Another item I’m behind on is some articles detailing the 4 constitutional amendments that will be in the November ballot. I hope to have common sense articles detailing exactly what the amendments will do if passed. All too often the wording on such important changes is confusing. I imagine some of that confusion is intentional, but that’s subject for another column. My intent is to sort through that and provide clear concise information so voters can make an intelligent decision.
This much I have already learned: Two of the amendments will directly affect the financing structure of our school systems. Proponents of these amendments would have you initially believe that they would save you tax dollars. We all want lower taxes, so that sound great. Unfortunately, if we save a dime today, my initial research indicates we will pay dearly at some point.
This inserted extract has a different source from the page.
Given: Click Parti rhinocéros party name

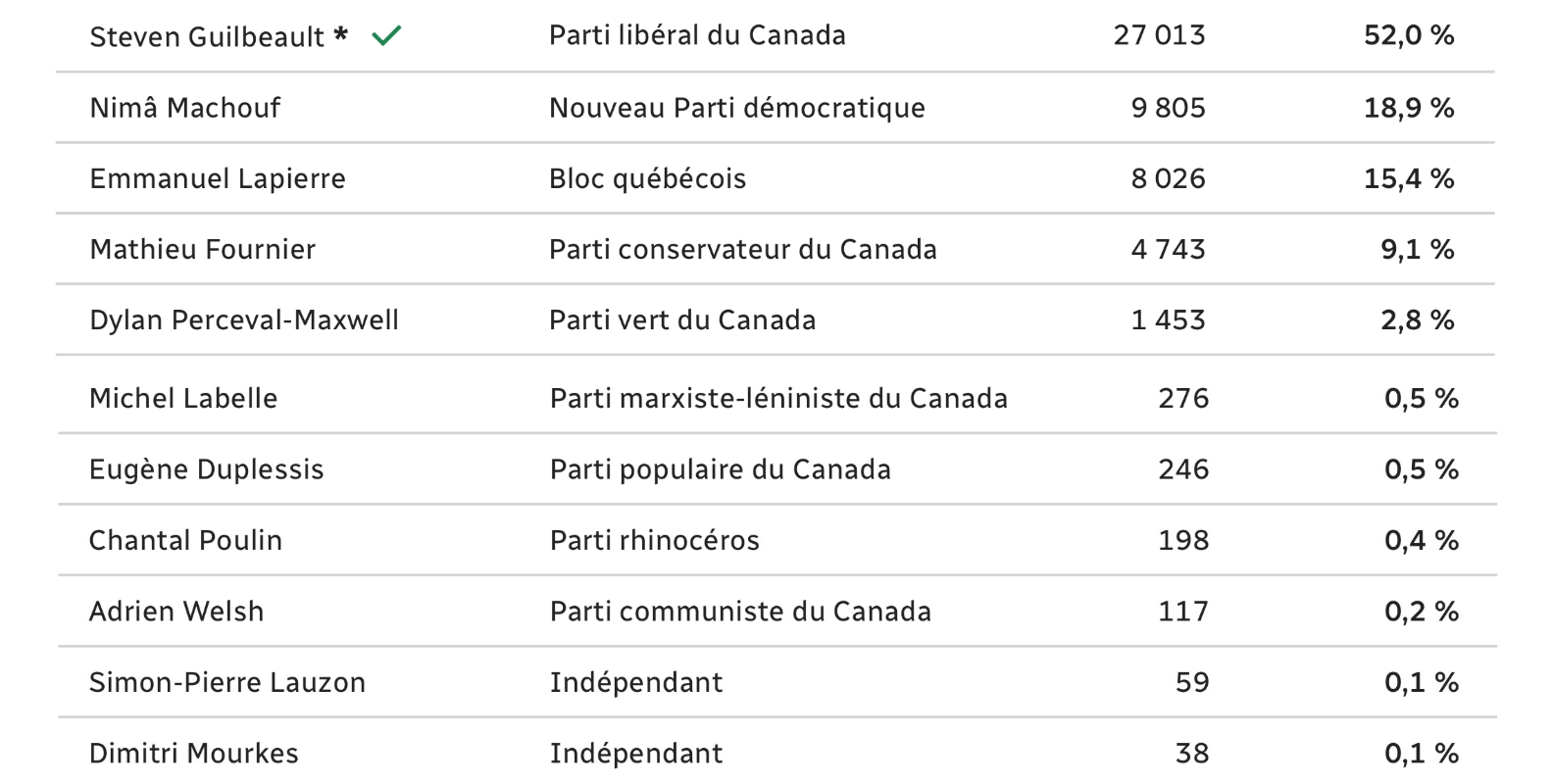Looking at the screenshot, I should (x=655, y=541).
As is often the case… only big business and the very rich will probably come out on top.
The legislature dealt public education a major blow by passing measures that take funding from public education to pay for private and online schooling. That measure is still before the Supreme Court. These new initiatives, if passed, would make it impossible for public education to continue anything near its present form. The legislature says they will find another funding source. If I’ve learned anything in the nearly fifty-years I have been behind this desk its… nothing is set in stone when it comes to the legislature. I certainly don’t think they should expect us to “trust them” these days. Their track record says we can do anything but trust them to do what is best for our state and its people.
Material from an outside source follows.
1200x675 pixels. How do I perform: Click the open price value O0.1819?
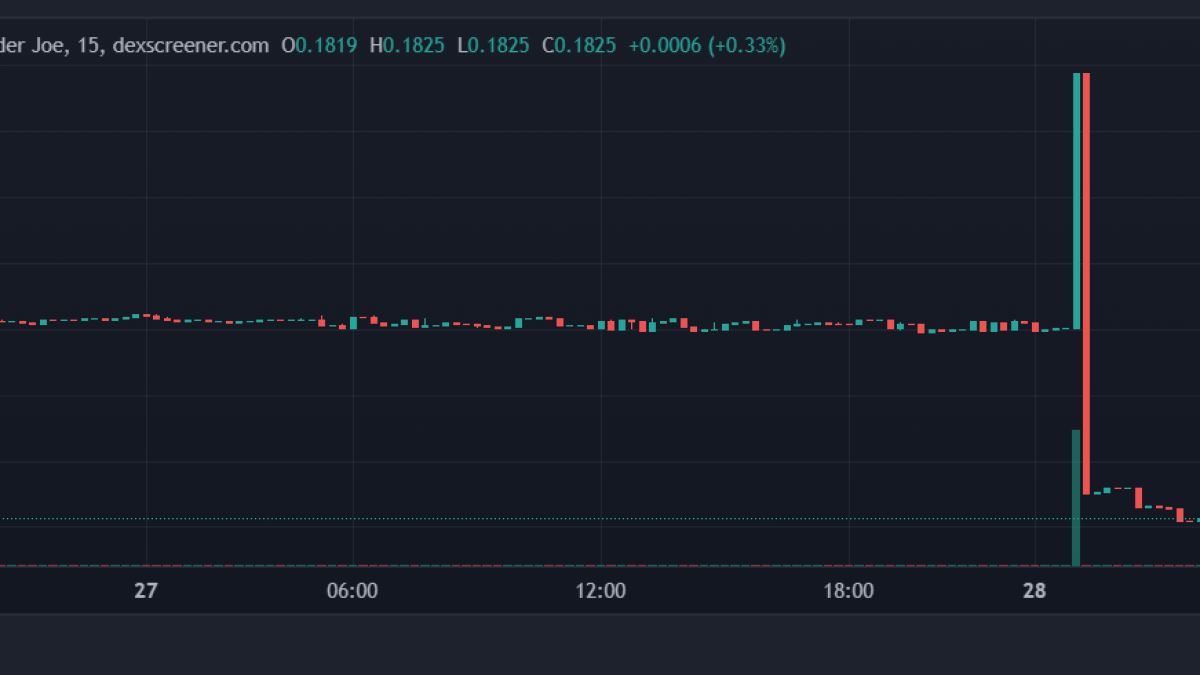click(319, 45)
Maybe that’s why the State Board of Education, which typically doesn’t get into political initiatives, has already came out in opposition to Amendment 2. Both Amendment 2 and 3 are the measures that are drawing the most concern and rightfully so. We need to look at them carefully and determine if the good outlays the bad. So far, I am not convinced that these measures will help anyone except legislative leaders further their political agenda at the expense of our children and grandchildren’s education.